And, for me anyway, I learned so much of that through watching my kids, how they do things and things go wrong or they don’t work out and it’s not a big deal. And then, I realized how much of it is just ingrained in me that things should be perfect, that things should be easy, that I’m not done yet. I still have work to do, because my goal is for things to be easy and perfect. So, it is so fascinating to hear different people’s journey there.
I love how you talked about Montessori, because that was me, too. And I think it’s a lot of people, because the idea of diving in when it’s a new idea and learning all you can about it, I think that’s awesome. Because that’s just more information that we can sort through and see what resonates with us. The Montessori ideas were resonating with you. They were working well in your life. It was working well in your relationship.
I love the idea of observing rather than jumping in, because we really truly don’t know what’s going on in their head. We don’t know which piece is connecting for them, but it’s so curious to infer that through the choices they make when we’re observing. So, it’s not about leaving them alone to do their thing. As much as possible, as you said, being there to observe and see helps us understand better, which helps us connect with them better when we’re having conversations about the thing.

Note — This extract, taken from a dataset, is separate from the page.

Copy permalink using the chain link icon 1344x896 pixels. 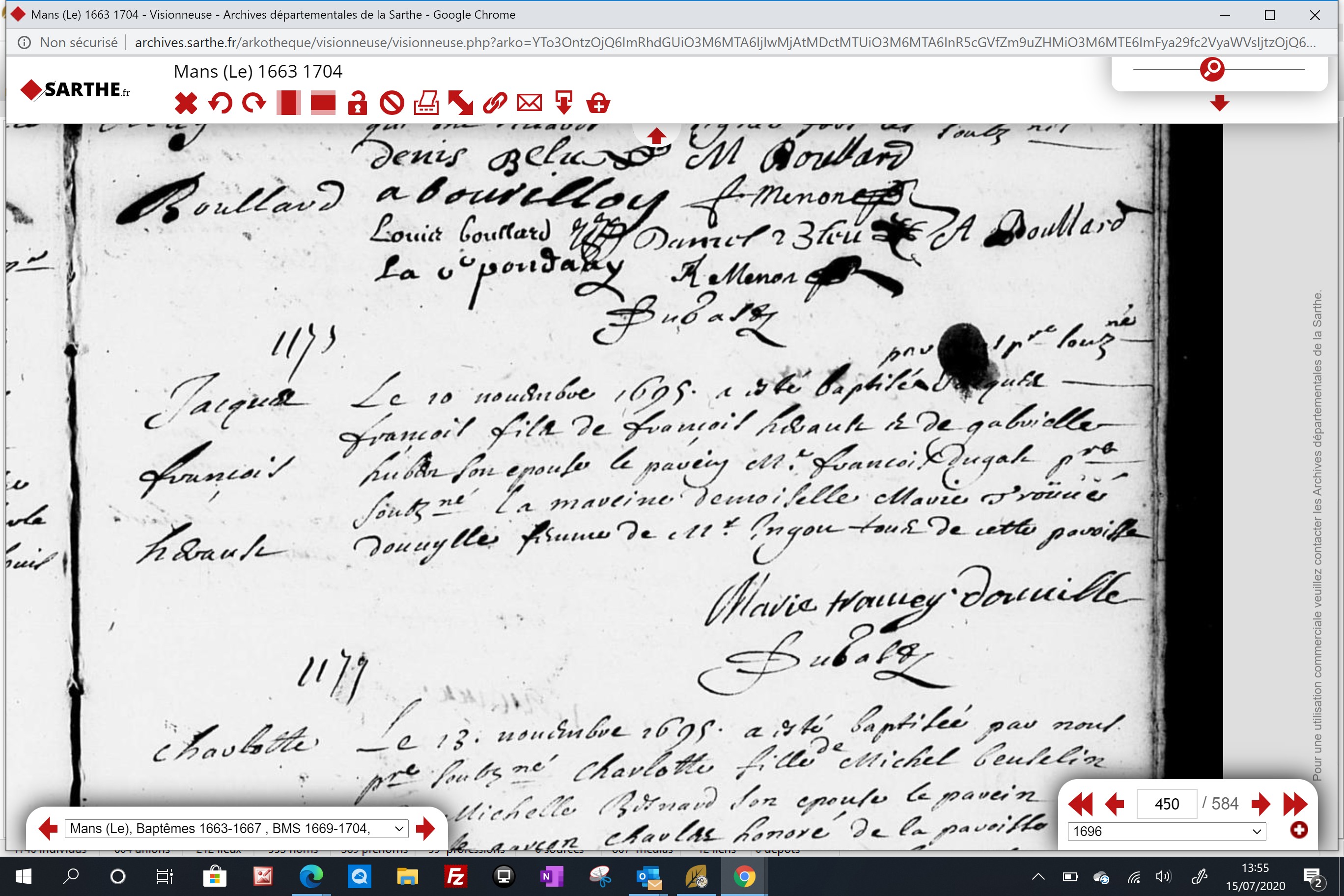point(495,104)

We don’t mention this random thing that is about the topic or the area that they’re curious about, but it was nothing related to where they were taking it. And also, when we’re there, we’re there to help them in the moment. If something comes up and they want to ask a question or they want another set of hands up, “Oh, can you hold this for me? I’m trying to do this.” We’re there to engage with them, versus feeling stuck in that observer role. You know, it’s a really cool but important nuance. It’s a dance that we do with that throughout our time with them. So, it’s beautiful. I love the way you brought that up.
The other piece that I loved about the whole journey is how you mentioned you and your husband, you talked about the moments. You were saying instead of a big decision, it was just part of our moments and seeing what was working for us in those moments and those considerations, like if we’re not going to do school, how easy is that going to be in the various states?
For me, that’s why I emphasize playing with ideas a lot. And the idea that it’s a step, it’s a baby step. Because when you take the next step and then it doesn’t feel right, you can take another step. It’s not a be all, end all, this is our decision. And now we must live with this decision for the next 20 years. You know what I mean? It is so helpful to just be in the moment and bring what we know and what we’re thinking about and bring that with us and make the best choice we can.
Now, I know you don’t want to move again in this moment. I learned to never say never because I thought we were in our forever, “Let’s raise our kids here,” home and place, but then all of a sudden, it didn’t feel comfortable anymore. So, that is one thing I’ve learned over time is to never say never, because I don’t know what’s going to come in, what changes are going to happen, how other people are going to change.
When you’ve got a family, there’s lots of people who may change their perspective, their needs may change. So, there’s an uncomfortableness to, we’re here for the next 20 years. I can relax. I don’t have to think about that anymore. So, there is that hand, but the being curious and being okay with, this is how it is right now and it feels really good. And I still don’t have to think about it right now, to realize that you don’t need to decide your whole life from now, but that you can be fully in it.
And it ties back to your mindfulness, too, and your presence and all those pieces. I love how it all weaves together. So, with younger kids, you talked quite a bit about them both and how their interests are weaving through.
I would love to hear maybe if you’ve got more stories that you can share about how you’re seeing learning unfolding, because that is a big paradigm shift for a lot of people.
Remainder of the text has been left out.